Telecomunicações Altice diz que Anacom prejudica implementação da rede 5G

Altice diz que Anacom prejudica implementação da rede 5G

A Altice Portugal acusa a Anacom de, ao propor um calendário de implementação da rede 5G com seis meses de desfasamento entre regiões do continente e os arquipélagos, colocar em risco o projeto.
Altice diz que Anacom prejudica implementação da rede 5G
Vítor Mota
Negócios 11 de setembro de 2019 às 21:05

A Altice Portugal reafirma, em comunicado, "a gravidade do calendário proposto pela Anacom e da colocação da Região Autónoma dos Açores e da Madeira em último lugar na migração da faixa dos 700Mhz da TDT, face à grande probabilidade de tal calendário não poder ser cumprido, prejudicando a implementação da rede 5G no território".

 

A empresa liderada por Alexandre Fonseca (na foto) sublinha que a sua preocupação no âmbito deste processo "respeita à intrínseca defesa do interesse nacional" e que "são já várias as instituições de relevância nacional e internacional que visam negativamente o regulador português alertando para os perigos que este processo provocará ao país".

 

Segundo a operadora, a Anacom está a "ensaiar uma distração para ocultar a gravidade da situação em que colocou o país".

 

"A Altice Portugal lamenta que a Anacom, para desviar atenções dos seus próprios erros e incapacidade no processo de implementação do 5G, produza afirmações falsas, pois não é verdade que a Altice Portugal tenha sido consultada sobre qualquer questão relativa às Regiões Autónomas.

 

"Esta decisão é da Anacom e completamente unilateral e grave, porque para além de discriminatória negativamente para os arquipélagos, prejudica-os no processo de implementação técnica e comercial desta rede".

 

E prossegue: "Prova disto é o atraso já visível no processo de migração da TDT face ao calendário definido pelo regulador acrescido do facto das Regiões Autónomas terem sido injustificadamente remetidas para o fundo da lista. Esta discriminação é inconcebível, atento ao combate à insularidade praticada pelo Estado e pelas empresas há mais de 3 décadas".

 

A Altice Portugal diz que "sempre entendeu eficiente e dignificante para os seus projetos iniciar pilotos ou ensaios nos arquipélagos, sendo disso exemplo o recente projeto de Disaster Recovery ao nível dos cabos submarinos nas Regiões Autónomas, tornando o Porto Santo a primeira região do país 100% coberta com fibra ótica e tendo sido para a Ribeira Brava que descentralizou pela primeira vez os seus laboratórios da Altice Labs".

 

"É do conhecimento público a responsabilidade de elaboração do calendário de implementação do projeto, com seis meses de desfasamento entre regiões do continente e os arquipélagos, é exclusivamente da Anacom, e é completamente falacioso o que o regulador tenta insinuar no seu esclarecimento hoje enviado à comunicação social. A verdade é que os arquipélagos portugueses vão ficar mais atrasados na migração da TDT e na implementação da rede 5G, fator este que os prejudicará economicamente", acusa.

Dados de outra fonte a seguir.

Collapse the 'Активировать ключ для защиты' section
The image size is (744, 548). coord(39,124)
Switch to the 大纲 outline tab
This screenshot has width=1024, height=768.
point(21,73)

Assim sendo," neste contexto vago e de incertezas, a manutenção da data de 1 de julho para a disponibilização do 5G na faixa dos 700 Mhz está objetivamente em causa, com consequências nefastas para a economia nacional, bem como para a credibilidade das instituições e do próprio país", acrescenta a Altice Portugal.

"Lembramos que, no atual momento, países da União Europeia como Espanha, Itália, França, Alemanha, Inglaterra, viram já concluídos os seus processos de atribuição de frequências, alguns destes já com ofertas comerciais públicas, ou seja, perto de um ano adiantados face ao nosso país. É, provavelmente, a primeira vez que tal acontece na história das telecomunicações nacionais", remata.

Esta tarde, o regulador liderado por Cadete de Matos (na foto) tinha já abordado este assunto, dizendo que as declarações da dona da Meo "sobre o desenvolvimento do 5G [quinta geração móvel] em Portugal e a libertação da faixa dos 700 MHz [Megahertz] atualmente afeta à TDT [Televisão Digital Terrestre], bem como a existência de qualquer implicação para as Regiões Autónomas do calendário previsto para a respetiva migração, proferidas ontem [terça-feira] na Madeira, justificam o presente esclarecimento".